- _Activity_
Copy every entry exactly as given, minus the images.

╔══

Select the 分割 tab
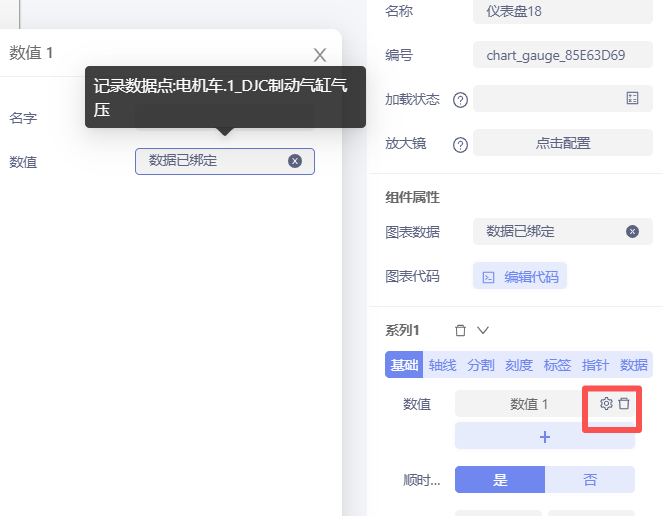 pos(480,365)
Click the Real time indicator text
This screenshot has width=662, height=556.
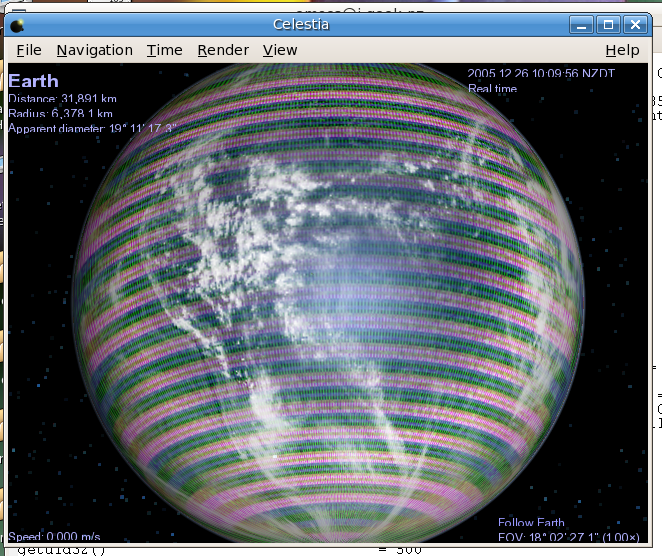coord(493,89)
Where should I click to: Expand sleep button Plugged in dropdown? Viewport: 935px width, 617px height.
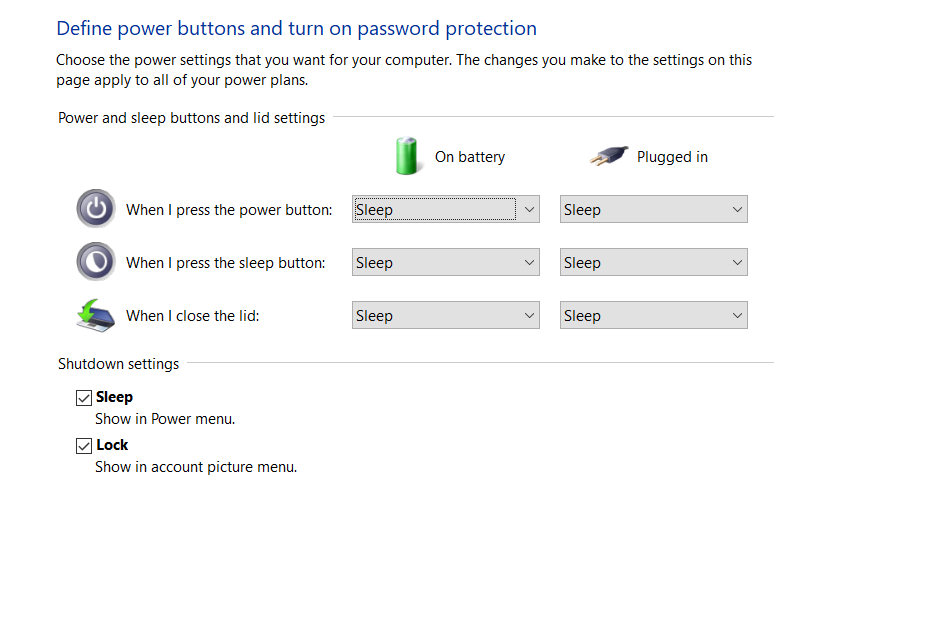[654, 262]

╚══

- _Final answer_
Select the 分割 tab
 pos(480,365)
Click the Real time indicator text
This screenshot has width=662, height=556.
coord(493,89)
Where should I click to: Expand sleep button Plugged in dropdown? Viewport: 935px width, 617px height.
[654, 262]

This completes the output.